## Trecho do exercício
# # #

Aqui nesse blog já fiz algumas homenagens. Ao querido Regis Andrade, do Cedec, recentemente. A um antigo professor da New School, Arthur Vidich. Talvez já tenha falado do tio Reinaldo, professor de matemática do Pequeno Príncipe, mas acima de tudo um grande educador, que preservou a sabedoria evitando ler Piaget, Vigotski e talvez até Dewey que não faz tão mal.
Um dia fui até a mesa dele e falei: “Você sabe que eu sei que 10 vezes 10 não é 106; é minha letra que é ruim. Por que me dar 9,9 na tabuada?” Ele: “Claro que você sabe. Mas eu vou avaliar o que você fez.” Voltei a minha carteira sem argumentar. A coisa era clara. Vou ser avaliada pelo que fizer. Assim eram as coisas.

# # #

## Descrição da tarefa
Resuma o trecho do exercício em duas frases.

# # #

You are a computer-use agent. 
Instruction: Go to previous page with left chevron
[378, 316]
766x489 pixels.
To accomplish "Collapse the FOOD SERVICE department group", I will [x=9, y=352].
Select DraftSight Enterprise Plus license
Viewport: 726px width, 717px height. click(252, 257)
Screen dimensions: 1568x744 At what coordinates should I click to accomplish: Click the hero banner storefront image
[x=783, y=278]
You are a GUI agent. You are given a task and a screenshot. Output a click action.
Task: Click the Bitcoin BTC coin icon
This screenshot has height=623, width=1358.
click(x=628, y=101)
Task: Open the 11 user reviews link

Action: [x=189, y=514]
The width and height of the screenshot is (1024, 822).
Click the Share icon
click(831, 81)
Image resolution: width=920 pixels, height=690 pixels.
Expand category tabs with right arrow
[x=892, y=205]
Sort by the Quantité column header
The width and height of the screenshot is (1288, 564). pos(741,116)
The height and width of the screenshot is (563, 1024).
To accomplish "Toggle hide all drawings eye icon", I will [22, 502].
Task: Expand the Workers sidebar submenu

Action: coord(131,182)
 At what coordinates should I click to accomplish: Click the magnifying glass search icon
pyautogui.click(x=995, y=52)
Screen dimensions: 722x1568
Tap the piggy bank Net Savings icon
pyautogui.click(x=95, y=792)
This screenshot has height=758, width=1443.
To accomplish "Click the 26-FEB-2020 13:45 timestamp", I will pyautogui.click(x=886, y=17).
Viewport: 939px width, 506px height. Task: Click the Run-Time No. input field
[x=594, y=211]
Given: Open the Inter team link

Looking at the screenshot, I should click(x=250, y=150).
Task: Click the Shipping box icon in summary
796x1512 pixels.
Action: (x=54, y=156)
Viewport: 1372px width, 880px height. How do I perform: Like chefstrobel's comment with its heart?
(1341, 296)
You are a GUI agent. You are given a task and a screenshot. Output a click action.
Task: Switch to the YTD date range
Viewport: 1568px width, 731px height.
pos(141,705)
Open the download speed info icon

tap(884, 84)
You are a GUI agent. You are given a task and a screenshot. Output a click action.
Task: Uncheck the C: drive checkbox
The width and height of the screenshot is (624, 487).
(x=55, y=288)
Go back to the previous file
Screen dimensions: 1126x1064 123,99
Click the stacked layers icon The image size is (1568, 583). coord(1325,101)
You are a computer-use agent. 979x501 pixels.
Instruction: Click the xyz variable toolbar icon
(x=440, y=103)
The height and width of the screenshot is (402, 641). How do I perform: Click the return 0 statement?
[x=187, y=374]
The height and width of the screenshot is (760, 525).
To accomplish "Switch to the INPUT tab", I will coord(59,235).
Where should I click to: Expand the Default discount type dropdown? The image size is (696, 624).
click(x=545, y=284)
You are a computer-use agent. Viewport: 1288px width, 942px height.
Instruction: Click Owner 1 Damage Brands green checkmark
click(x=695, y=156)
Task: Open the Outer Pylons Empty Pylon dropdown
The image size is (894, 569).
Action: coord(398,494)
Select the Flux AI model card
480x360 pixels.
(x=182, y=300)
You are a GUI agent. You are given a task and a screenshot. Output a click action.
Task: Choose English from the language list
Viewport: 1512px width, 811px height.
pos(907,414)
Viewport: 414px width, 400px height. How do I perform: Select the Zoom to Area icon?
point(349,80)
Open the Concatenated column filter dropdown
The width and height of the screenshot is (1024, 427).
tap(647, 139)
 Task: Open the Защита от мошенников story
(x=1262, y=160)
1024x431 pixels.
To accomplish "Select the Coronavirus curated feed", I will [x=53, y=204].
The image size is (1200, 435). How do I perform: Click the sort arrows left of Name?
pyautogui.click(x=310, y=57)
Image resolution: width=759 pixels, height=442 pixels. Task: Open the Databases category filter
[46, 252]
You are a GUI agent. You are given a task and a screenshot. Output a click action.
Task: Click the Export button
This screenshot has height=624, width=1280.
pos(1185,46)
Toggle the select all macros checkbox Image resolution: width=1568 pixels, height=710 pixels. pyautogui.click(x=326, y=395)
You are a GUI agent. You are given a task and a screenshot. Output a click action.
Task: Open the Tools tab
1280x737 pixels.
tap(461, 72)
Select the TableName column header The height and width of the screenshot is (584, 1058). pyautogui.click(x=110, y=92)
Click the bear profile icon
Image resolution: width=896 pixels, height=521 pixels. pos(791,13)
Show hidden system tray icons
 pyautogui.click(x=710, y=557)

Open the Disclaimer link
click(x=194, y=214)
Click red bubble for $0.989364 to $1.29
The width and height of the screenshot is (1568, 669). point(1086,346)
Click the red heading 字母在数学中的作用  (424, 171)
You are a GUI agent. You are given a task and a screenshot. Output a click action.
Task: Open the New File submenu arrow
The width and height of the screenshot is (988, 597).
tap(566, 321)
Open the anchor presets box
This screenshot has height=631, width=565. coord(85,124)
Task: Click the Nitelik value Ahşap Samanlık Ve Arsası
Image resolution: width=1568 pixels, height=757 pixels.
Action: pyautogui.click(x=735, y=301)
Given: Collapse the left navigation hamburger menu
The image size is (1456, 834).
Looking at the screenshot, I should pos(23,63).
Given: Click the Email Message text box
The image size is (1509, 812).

# # #

## Resultado da tarefa
Quem escreve lembra homenagens já feitas no blog, como a Regis Andrade, do Cedec, e a Arthur Vidich, antigo professor da New School, e fala do tio Reinaldo, professor de matemática do Pequeno Príncipe e grande educador. Ao questionar um 9,9 na tabuada causado pela letra ruim, ouviu dele que seria avaliada pelo que fez e voltou à carteira sem argumentar.